Only grabbing pussy seemed to be too much, until of course everything was OK again with a strained apology. Trump supporters pivot to the call for a focus on “more important issue” when faced with inconvenient truths about Trump, but immediate forget that plea when talking about Hillary. Yes indeed, hard to talk about ISIS when Trump occupies the media by rolling out Bill’s victims and accusers. Deplorable.
Undecided Voters: Really? Really?
I have more respect for someone voting for Trump than I do for any citizen undecided at this late stage of the election. The distinction between the two candidates could not possibly be more extreme, perhaps offering us the greatest disparity in our nation’s history.

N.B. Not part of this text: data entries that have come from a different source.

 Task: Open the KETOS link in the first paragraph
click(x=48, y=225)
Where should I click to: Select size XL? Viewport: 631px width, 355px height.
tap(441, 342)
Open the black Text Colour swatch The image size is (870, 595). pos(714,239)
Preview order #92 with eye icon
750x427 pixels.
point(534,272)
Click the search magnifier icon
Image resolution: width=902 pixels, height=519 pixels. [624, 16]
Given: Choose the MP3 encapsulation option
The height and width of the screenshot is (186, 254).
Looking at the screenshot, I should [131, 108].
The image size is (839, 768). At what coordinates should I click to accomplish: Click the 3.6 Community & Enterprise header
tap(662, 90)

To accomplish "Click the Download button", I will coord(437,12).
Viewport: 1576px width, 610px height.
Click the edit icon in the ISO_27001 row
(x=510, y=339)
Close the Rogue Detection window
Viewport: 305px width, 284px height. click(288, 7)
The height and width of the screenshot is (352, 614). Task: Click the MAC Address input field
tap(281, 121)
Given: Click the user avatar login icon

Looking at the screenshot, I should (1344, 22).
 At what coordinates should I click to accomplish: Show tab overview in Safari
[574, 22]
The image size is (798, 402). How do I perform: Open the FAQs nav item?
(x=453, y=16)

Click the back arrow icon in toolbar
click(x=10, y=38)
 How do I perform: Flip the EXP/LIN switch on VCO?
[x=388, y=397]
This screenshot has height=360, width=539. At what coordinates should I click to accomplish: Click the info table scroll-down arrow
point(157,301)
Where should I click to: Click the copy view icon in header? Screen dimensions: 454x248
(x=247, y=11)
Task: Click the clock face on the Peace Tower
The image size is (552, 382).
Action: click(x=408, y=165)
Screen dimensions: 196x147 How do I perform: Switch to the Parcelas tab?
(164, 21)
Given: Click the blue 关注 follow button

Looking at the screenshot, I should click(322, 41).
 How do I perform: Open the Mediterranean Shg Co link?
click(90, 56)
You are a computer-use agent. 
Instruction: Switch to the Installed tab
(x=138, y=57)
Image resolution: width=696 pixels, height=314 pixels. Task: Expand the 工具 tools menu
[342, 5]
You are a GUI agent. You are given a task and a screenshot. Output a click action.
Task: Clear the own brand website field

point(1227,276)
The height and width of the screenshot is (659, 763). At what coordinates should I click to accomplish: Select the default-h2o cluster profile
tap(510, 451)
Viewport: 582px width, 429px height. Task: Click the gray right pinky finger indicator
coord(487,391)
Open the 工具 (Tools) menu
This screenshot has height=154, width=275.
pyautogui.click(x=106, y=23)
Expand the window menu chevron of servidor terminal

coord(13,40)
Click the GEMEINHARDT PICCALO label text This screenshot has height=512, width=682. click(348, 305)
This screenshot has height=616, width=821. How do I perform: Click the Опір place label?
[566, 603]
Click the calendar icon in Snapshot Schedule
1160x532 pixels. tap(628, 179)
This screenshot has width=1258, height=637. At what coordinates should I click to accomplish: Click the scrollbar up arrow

Nobody can possibly be so vacant of conviction that both of these candidates hold potentially equal allure. They represent radically different worldviews, opposing philosophies on the role of government, opposite takes on what is our greatest threat: there is no overlap between the candidates, no gray area open to ambiguity about where they stand.
Waiting for more information over the next 30 days will never change that reality. An undecided voter is undecided about what is important, not about what candidate to elect. Being undecided must reveal a complete lack of principle because with even basic ideals a voter would be compelled to support only one candidate given how extraordinarily far apart Clinton and Trump are on all matters of any import.
Any voter with core values would be drawn to one candidate or the other who most closely is aligned with those values. The candidates offer a starkly clear choice. You can be undecided if you like pecans more than walnuts or undecided about Obamacare or undecided about military spending because these are open to taste and opinion, interpretation, changing values, shifting circumstances.
But you cannot possibly be undecided between Trump and Clinton any more than you can be undecided between good and evil or right and wrong — however you personally define those. Choose. These concepts are not interchangeable any more than are the two candidates. For crying out loud, choose.